Return, word for word, only the lines of the data below that lie between the line with "The image size is (337, 190)." and the line with "You are a GUI", those two lines included.
== Data to process ==
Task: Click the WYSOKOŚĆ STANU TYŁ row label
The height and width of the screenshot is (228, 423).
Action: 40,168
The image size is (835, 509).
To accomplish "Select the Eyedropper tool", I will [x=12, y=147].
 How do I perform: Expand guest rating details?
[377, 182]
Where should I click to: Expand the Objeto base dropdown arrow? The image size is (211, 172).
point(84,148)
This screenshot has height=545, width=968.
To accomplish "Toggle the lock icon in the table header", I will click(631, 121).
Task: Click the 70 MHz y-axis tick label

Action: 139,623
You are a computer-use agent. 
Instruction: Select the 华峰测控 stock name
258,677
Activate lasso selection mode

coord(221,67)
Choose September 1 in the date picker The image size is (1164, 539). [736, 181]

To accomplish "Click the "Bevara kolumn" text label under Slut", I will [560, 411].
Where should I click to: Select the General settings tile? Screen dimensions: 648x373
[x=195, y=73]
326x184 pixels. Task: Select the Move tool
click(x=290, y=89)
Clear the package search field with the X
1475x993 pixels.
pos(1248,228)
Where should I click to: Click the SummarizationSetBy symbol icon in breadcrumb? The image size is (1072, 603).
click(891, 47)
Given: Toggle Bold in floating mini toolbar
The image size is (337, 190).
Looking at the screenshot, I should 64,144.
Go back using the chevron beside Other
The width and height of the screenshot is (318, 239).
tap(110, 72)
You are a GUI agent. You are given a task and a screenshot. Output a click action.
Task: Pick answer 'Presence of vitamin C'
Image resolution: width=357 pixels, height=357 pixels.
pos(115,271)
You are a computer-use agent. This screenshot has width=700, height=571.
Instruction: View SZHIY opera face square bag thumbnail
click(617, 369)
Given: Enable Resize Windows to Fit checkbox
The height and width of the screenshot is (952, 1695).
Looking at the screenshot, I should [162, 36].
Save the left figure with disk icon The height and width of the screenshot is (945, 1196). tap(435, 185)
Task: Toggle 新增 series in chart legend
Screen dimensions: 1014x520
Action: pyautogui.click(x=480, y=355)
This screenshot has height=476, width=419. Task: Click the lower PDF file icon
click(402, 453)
===
■ **Solution for this task**:
The image size is (337, 190).
Looking at the screenshot, I should 64,144.
Go back using the chevron beside Other
The width and height of the screenshot is (318, 239).
tap(110, 72)
You are a GUI agent. You are given a task and a screenshot. Output a click action.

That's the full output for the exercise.